Stored records
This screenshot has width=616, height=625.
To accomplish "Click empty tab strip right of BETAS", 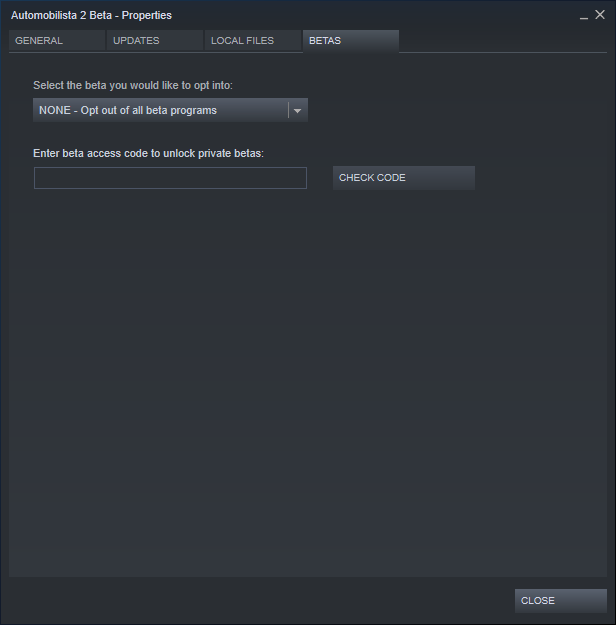I will [x=503, y=41].
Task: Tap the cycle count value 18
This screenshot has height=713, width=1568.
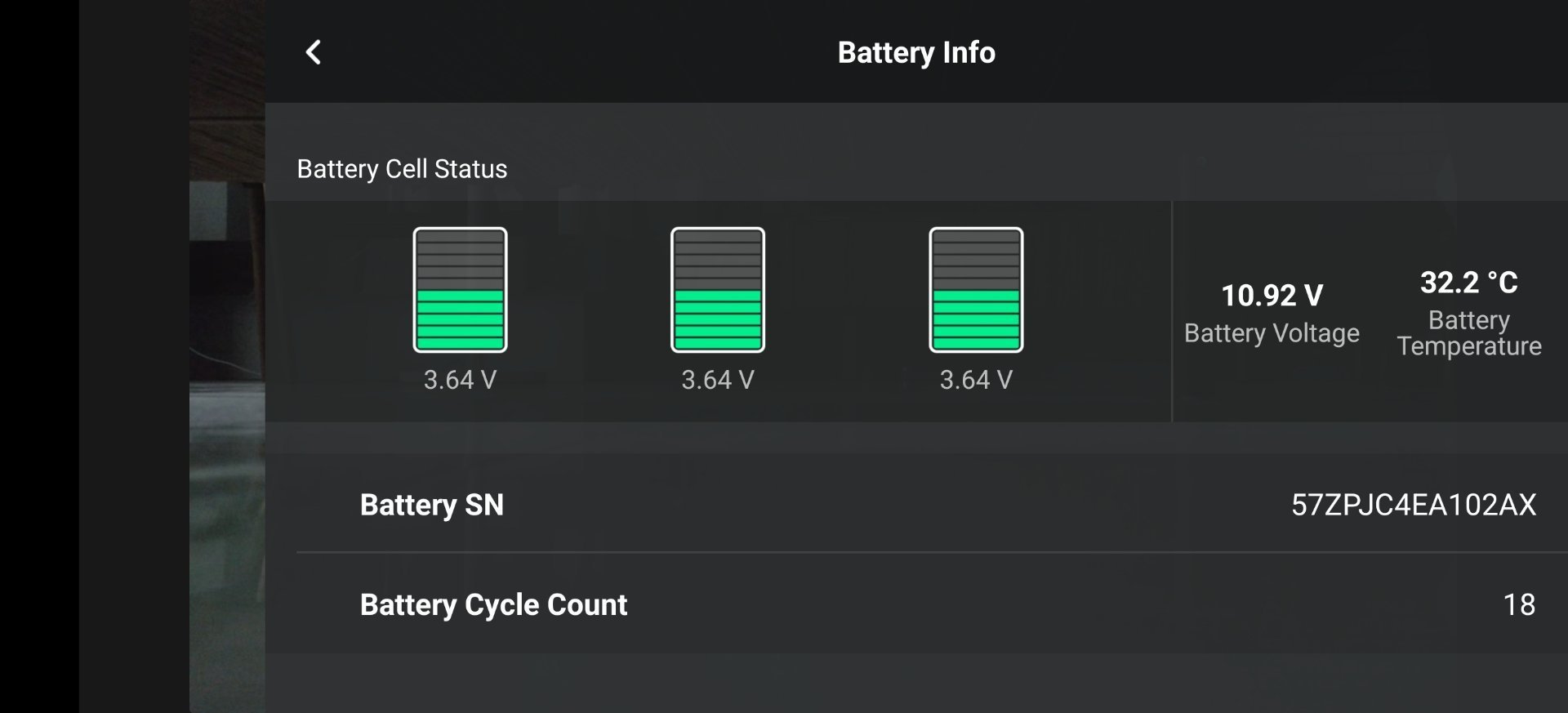Action: click(1519, 604)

Problem requirements »
Every line from the one containing "Task: Tap the cycle count value 18" through the final line of the records above is to be written out exactly; nothing else, and no pictures.

Written answer »
Task: Tap the cycle count value 18
This screenshot has height=713, width=1568.
Action: click(1519, 604)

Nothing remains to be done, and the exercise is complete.